The US Supreme Court decided to intervene in several important business disputes, on Friday, including lawsuits that could be worth billions of dollars to pharmaceutical and tobacco companies.
The court will decide whether to shield drugmakers from many costly patient lawsuits, agreeing to hear Wyeth v Levine, a case that tests whether companies are protected from liability when federal regulators have approved the label on a drug. The Vermont Supreme Court upheld a $6.8m damages award against Wyeth over the use of its anti-nausea drug.
But Wyeth is not the only drug company facing lawsuits that question the adequacy of federally approved drug labels. Wyeth, Merck and other drugmakers face thousands of such suits potentially worth billions of dollars.
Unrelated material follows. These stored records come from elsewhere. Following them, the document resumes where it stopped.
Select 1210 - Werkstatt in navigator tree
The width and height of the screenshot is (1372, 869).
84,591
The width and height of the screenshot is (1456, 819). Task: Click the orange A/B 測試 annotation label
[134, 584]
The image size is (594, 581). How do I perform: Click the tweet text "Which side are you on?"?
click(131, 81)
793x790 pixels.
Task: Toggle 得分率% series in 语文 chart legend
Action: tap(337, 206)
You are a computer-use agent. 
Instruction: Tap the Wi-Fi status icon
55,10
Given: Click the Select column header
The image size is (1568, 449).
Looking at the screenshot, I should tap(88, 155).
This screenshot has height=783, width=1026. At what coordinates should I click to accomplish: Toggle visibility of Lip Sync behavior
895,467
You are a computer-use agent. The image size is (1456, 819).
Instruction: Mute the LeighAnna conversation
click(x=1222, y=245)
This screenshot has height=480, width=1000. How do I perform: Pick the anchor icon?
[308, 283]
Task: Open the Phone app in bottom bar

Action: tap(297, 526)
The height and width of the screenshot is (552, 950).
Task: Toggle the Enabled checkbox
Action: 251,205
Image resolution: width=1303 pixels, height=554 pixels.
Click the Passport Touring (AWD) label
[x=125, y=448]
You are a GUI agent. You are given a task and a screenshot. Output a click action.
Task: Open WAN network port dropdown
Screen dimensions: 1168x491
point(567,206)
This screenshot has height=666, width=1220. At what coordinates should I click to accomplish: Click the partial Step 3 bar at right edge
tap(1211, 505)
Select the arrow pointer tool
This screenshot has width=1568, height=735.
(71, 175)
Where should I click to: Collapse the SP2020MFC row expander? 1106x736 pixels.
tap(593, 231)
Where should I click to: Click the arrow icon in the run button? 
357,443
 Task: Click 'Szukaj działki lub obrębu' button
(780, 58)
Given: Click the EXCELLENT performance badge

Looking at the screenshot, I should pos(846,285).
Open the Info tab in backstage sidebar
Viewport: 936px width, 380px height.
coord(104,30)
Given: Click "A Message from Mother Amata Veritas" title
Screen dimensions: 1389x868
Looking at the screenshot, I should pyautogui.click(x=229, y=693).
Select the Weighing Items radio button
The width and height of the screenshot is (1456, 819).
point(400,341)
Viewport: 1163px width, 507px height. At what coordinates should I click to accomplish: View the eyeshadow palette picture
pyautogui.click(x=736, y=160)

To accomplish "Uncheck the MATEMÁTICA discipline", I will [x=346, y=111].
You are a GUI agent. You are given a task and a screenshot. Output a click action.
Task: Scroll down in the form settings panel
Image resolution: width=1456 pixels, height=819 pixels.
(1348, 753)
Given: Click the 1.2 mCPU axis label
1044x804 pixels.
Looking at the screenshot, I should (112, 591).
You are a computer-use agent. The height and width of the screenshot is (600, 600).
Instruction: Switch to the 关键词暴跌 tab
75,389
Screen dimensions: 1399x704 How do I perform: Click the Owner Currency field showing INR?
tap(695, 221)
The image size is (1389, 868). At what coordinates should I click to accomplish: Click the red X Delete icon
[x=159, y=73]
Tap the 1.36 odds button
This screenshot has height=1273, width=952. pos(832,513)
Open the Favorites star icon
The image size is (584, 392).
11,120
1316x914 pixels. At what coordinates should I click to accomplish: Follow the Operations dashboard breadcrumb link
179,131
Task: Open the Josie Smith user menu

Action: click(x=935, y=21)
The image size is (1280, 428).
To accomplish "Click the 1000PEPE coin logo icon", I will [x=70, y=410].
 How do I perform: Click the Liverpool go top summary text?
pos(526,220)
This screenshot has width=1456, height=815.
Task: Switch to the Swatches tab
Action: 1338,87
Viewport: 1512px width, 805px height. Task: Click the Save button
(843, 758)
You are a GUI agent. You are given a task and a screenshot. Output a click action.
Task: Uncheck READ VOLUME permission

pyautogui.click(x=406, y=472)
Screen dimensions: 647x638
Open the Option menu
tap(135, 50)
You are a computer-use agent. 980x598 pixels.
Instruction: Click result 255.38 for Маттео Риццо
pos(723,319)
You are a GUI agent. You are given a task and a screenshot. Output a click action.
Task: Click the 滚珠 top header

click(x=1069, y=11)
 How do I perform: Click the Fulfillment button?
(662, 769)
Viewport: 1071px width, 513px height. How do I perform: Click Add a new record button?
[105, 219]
The issue in the case is whether state law claims are pre-empted under federal law.
Wyeth said in court papers that the Vermont ruling “would empower courts to review and override FDA’s careful and comprehensive balancing of safety and effectiveness concerns in prescription drug labelling.’’
US drug law forbids states from making rules that create a “direct and positive conflict’’ with federal requirements.
The US Chamber of Commerce had urged the Supreme Court to take up the case, which is expected to be heard either in April, or early in the court’s next term which begins in October.
The court is already considering a similar case involving federal pre-emption, which will test whether medical device makers can be shielded from lawsuits over products cleared for sale by the Food and Drug Administration.
Robin Conrad of the National Chamber Litigation Center, the US Chamber of Commerce’s legal arm, welcomed the decision to hear the Wyeth case and other business cases on Friday.
“The court is taking so many important business cases and particularly in the area of federal pre-emption,” she said. “The court seems to understand the impact of these issues on a global economy.”
The court also agreed to hear another pre-emption case involving cigarettes on Friday. That case, Altria Group v Good, could determine whether tobacco companies are shielded from lawsuits seeking billions of dollars over the marketing of “light” cigarettes.
The case involves Maine smokers’ claims that Philip Morris, the largest US cigarette maker, fraudulently portrayed light cigarettes as safer than others. It could determine the fate of some 30 other similar lawsuits against other cigarette-makers.
Philip Morris says federal law pre-empts the suit, which was brought under state consumer protection law.